• _WORK INSTRUCTION_
Each line of the listing where the string "video" appears is to be identified and copied.

━━━━━━━━━━━━━━━━━━━━━━━━━━━━━━

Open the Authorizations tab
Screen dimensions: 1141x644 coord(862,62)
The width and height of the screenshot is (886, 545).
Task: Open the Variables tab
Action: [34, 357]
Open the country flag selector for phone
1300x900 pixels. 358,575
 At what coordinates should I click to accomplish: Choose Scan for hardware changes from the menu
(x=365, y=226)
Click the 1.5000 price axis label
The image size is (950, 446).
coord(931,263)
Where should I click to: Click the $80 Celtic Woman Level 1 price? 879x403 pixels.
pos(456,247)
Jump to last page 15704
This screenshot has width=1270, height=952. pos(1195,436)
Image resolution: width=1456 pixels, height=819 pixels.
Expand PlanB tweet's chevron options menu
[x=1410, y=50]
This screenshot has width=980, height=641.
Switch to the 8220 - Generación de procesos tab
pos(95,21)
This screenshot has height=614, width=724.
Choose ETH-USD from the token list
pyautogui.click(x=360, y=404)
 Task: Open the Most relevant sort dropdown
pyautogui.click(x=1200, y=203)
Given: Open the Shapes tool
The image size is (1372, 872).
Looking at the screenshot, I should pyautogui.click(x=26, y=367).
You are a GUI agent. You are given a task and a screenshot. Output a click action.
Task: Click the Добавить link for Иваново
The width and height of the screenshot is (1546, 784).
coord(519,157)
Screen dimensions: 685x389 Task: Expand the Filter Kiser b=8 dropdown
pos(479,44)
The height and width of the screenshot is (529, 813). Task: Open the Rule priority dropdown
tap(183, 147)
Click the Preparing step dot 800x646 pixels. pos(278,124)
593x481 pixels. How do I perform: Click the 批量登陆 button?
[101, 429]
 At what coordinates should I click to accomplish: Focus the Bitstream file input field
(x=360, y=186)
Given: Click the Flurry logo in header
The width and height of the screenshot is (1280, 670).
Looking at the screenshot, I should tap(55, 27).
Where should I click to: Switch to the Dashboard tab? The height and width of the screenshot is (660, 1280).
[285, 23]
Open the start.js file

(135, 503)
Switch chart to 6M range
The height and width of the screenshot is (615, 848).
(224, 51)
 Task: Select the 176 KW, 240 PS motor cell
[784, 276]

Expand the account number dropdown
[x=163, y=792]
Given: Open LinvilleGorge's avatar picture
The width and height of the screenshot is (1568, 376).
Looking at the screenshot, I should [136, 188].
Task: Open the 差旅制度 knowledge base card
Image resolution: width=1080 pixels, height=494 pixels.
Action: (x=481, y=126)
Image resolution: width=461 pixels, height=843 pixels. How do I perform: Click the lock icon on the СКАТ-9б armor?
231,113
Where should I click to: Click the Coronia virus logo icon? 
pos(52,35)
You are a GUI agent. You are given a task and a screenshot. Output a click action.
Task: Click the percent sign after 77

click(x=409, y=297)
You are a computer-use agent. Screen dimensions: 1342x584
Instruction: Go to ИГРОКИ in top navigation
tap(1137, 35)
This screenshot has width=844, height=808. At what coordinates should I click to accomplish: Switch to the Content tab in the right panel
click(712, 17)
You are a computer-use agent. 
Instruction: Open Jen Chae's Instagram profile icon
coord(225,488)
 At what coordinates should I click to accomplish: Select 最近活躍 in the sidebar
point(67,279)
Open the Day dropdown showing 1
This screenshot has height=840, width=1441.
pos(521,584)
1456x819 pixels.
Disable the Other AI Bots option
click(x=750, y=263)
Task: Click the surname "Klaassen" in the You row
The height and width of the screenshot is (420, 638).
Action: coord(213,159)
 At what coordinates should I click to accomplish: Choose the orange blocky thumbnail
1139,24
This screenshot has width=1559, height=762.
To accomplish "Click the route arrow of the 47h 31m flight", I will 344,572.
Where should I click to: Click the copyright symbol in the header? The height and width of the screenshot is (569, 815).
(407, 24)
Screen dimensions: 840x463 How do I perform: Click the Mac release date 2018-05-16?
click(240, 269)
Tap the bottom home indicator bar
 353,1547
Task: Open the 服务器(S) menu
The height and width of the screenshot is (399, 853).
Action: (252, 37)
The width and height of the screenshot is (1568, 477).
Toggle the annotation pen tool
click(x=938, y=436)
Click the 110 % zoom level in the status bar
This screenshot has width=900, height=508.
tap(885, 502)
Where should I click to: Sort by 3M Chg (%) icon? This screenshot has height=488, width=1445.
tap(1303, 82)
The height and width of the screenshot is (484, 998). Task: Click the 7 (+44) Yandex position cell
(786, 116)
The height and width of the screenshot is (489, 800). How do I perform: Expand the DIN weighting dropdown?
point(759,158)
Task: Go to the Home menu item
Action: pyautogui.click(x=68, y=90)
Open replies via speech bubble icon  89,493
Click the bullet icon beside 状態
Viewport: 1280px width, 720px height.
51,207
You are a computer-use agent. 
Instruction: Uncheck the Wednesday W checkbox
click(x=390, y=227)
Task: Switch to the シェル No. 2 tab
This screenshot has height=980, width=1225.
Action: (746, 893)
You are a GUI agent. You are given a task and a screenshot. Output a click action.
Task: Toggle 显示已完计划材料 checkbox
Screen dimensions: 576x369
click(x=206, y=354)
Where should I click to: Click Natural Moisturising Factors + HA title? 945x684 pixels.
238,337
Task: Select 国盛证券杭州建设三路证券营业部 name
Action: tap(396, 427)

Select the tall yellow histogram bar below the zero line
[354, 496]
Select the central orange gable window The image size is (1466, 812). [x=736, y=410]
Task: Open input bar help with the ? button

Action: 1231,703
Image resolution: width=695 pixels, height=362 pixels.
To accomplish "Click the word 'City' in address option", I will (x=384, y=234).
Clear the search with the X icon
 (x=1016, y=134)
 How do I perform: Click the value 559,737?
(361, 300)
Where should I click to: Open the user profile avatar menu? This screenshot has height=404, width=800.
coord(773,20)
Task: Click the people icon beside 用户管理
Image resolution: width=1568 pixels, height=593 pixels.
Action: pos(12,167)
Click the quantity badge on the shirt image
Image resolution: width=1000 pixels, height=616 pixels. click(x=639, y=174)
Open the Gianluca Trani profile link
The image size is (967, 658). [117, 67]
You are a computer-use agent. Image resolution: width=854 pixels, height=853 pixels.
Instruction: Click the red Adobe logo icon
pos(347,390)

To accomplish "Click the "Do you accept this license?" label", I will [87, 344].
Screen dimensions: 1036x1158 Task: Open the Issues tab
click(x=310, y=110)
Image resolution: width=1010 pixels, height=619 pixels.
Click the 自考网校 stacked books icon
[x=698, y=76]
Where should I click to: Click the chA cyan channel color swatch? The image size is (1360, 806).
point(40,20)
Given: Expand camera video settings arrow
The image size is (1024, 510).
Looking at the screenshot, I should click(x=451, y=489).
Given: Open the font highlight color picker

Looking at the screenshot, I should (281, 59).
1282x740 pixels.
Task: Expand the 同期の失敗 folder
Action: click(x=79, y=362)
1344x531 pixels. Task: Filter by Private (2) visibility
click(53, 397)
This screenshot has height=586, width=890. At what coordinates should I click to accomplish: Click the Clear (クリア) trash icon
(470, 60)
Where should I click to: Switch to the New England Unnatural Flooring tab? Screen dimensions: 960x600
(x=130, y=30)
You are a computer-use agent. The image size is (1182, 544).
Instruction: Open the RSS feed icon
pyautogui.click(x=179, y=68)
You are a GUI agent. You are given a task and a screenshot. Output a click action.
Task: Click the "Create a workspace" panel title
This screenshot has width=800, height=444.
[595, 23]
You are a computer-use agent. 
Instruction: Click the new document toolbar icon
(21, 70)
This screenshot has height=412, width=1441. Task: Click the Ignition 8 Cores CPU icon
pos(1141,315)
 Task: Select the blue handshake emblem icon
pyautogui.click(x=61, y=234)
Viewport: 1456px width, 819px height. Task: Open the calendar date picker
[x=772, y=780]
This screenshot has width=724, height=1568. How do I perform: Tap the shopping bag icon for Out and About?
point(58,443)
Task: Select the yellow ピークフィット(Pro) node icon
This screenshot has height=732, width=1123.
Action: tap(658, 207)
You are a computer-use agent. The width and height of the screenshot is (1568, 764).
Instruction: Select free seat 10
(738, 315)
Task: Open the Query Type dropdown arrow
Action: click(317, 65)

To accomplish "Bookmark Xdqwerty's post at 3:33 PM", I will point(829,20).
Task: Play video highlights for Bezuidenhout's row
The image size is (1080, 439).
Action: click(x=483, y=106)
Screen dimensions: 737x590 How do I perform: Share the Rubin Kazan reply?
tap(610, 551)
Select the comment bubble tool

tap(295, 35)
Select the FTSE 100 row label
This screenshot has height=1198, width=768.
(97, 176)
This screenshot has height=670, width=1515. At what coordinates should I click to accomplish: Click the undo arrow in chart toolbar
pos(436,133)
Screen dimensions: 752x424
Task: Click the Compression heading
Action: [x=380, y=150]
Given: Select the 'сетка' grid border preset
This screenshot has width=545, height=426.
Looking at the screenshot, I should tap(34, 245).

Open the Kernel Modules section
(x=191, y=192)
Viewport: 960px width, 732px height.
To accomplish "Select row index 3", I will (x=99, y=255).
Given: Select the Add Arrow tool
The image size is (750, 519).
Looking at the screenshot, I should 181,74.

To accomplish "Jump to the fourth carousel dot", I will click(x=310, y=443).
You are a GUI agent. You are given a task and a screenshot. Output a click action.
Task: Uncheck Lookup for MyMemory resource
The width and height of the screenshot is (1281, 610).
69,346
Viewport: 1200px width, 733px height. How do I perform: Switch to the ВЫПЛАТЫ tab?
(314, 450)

━━━━━━━━━━━━━━━━━━━━━━━━━━━━━━

• _EXPECTED ANSWER_
Given: Expand camera video settings arrow
Task: Play video highlights for Bezuidenhout's row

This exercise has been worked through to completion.